* BEGIN Excerpted records *
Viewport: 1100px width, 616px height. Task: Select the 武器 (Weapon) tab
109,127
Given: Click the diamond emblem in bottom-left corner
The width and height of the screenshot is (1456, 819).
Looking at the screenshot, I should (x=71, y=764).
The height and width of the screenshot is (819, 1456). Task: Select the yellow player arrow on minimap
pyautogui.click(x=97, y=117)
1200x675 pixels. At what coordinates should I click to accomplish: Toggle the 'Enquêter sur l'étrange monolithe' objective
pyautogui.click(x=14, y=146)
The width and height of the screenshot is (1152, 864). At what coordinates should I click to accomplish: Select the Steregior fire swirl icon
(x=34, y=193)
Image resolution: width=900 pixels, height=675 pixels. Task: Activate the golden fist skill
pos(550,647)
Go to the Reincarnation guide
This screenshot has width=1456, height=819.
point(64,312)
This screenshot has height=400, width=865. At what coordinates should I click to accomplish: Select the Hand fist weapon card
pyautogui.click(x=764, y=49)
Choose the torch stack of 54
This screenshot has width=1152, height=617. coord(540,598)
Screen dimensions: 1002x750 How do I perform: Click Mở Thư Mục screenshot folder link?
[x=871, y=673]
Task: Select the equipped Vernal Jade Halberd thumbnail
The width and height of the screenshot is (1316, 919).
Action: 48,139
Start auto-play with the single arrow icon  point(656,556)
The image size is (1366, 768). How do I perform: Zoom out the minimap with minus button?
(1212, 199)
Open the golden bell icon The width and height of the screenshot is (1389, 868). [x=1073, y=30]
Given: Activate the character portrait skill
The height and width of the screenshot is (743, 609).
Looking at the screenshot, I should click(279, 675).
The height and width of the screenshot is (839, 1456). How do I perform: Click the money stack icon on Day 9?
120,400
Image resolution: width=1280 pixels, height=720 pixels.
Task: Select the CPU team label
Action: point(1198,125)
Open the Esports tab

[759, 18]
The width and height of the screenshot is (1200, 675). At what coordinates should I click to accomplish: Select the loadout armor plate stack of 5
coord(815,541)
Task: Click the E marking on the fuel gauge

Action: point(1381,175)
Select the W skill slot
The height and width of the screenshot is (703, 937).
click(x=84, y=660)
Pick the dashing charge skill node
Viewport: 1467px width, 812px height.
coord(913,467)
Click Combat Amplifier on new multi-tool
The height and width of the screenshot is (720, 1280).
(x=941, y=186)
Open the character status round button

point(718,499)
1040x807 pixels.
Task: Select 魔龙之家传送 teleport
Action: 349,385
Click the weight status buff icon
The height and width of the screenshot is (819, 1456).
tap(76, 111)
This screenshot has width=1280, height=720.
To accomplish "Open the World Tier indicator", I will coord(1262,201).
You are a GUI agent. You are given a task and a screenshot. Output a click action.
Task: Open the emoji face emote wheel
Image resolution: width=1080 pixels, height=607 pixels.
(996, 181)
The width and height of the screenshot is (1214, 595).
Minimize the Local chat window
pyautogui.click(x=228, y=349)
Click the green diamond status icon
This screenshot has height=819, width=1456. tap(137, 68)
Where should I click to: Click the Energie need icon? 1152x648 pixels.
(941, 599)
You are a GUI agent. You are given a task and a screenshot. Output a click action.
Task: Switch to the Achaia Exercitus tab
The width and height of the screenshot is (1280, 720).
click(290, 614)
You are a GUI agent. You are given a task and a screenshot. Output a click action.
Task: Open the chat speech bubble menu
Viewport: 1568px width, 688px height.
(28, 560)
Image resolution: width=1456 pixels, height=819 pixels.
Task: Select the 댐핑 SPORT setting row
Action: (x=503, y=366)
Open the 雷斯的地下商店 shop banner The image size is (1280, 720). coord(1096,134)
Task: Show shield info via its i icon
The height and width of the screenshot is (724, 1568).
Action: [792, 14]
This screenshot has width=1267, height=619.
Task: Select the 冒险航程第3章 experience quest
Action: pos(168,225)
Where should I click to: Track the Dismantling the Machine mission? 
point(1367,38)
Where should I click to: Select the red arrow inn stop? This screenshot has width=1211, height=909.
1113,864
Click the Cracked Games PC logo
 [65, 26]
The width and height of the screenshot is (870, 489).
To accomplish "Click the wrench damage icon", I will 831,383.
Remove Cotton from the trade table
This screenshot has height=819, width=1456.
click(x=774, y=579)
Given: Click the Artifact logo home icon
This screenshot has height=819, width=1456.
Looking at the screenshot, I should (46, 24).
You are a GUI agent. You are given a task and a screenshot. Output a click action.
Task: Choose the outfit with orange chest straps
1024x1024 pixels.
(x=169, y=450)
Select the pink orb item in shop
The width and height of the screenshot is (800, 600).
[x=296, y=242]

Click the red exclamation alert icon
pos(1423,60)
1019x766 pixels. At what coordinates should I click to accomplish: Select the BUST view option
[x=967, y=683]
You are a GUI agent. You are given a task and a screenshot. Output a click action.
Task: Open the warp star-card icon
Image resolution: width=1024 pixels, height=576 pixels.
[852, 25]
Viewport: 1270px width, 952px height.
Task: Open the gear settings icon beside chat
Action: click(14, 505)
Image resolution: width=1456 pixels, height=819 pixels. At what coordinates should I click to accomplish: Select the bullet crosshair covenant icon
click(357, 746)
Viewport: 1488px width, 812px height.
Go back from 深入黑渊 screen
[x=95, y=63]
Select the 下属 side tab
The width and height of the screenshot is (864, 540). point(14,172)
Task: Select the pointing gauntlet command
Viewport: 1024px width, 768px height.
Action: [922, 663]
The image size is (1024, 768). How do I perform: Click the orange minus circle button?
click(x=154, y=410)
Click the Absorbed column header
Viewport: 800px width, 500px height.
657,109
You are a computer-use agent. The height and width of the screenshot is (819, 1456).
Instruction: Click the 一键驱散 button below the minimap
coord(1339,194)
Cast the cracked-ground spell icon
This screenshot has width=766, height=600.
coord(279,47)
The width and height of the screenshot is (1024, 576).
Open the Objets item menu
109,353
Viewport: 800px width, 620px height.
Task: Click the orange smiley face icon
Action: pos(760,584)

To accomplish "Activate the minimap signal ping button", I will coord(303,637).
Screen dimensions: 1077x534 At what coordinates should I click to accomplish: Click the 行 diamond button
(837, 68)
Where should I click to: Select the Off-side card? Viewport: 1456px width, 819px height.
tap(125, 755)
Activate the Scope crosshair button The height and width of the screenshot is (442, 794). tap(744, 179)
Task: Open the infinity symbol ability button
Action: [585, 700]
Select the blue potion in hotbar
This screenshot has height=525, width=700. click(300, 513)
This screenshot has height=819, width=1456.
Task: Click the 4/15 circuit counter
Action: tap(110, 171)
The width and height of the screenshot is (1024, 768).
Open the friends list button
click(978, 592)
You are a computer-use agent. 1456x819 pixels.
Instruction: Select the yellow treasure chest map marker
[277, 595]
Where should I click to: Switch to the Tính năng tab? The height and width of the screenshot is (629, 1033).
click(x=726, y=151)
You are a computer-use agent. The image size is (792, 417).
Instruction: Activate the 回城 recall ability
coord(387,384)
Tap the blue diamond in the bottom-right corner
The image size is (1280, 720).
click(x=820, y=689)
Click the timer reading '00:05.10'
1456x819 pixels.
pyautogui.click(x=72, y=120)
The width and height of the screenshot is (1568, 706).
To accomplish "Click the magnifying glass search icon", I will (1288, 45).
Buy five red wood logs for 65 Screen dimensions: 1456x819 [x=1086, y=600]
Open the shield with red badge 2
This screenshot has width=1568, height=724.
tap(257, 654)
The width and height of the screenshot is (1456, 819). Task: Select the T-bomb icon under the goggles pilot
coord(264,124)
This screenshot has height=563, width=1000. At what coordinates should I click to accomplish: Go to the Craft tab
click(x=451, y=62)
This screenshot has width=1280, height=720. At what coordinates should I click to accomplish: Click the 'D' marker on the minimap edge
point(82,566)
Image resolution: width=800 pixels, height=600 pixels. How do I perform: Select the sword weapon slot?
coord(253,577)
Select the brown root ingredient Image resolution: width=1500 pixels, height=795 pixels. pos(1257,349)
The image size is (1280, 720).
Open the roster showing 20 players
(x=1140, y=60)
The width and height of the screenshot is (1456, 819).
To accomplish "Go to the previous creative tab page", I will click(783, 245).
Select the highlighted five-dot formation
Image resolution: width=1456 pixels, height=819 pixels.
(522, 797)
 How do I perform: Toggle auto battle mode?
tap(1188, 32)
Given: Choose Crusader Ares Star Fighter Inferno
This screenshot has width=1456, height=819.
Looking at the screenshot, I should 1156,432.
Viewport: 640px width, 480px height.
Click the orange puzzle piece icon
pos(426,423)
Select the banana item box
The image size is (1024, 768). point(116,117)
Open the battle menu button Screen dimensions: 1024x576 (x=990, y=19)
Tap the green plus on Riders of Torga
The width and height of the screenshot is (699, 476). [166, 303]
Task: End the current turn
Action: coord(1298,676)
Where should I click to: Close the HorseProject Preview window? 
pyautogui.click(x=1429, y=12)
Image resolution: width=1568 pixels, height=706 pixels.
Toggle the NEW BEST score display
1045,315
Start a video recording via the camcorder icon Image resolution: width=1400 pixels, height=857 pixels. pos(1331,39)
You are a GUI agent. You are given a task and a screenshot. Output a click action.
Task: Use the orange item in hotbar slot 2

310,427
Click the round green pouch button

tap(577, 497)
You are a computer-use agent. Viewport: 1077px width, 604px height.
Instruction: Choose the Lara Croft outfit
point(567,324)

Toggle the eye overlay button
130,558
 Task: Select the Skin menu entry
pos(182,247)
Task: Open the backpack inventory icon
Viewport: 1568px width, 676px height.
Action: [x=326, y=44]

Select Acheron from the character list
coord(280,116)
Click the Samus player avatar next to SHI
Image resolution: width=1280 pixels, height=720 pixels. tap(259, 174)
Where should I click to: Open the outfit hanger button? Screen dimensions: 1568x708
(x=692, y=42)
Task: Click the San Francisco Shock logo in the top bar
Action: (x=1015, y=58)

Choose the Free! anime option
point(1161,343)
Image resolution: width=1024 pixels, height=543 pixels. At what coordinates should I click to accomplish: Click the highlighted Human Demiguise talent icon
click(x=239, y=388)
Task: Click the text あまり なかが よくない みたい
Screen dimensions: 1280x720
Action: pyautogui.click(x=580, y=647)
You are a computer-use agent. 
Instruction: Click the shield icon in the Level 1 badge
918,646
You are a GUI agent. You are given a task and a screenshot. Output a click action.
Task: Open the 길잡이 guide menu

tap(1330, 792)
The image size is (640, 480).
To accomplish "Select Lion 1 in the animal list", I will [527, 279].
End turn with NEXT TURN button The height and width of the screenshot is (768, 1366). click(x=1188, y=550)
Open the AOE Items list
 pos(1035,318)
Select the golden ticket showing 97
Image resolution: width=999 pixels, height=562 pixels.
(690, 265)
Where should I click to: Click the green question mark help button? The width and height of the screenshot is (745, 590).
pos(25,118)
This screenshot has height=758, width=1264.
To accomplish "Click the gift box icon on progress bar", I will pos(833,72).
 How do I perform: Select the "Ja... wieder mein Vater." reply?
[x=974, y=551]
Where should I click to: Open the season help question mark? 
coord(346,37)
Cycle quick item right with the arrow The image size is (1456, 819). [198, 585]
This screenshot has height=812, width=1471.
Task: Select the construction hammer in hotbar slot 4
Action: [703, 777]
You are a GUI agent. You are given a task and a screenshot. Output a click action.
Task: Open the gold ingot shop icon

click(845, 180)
* END Excerpted records *
• Stated goal
Please output the records word for word, beginning at the start of the records and stopping after the line that contains "pyautogui.click(x=14, y=146)", with that line included.

• Solution for this exercise
Viewport: 1100px width, 616px height. Task: Select the 武器 (Weapon) tab
109,127
Given: Click the diamond emblem in bottom-left corner
The width and height of the screenshot is (1456, 819).
Looking at the screenshot, I should (x=71, y=764).
The height and width of the screenshot is (819, 1456). Task: Select the yellow player arrow on minimap
pyautogui.click(x=97, y=117)
1200x675 pixels. At what coordinates should I click to accomplish: Toggle the 'Enquêter sur l'étrange monolithe' objective
pyautogui.click(x=14, y=146)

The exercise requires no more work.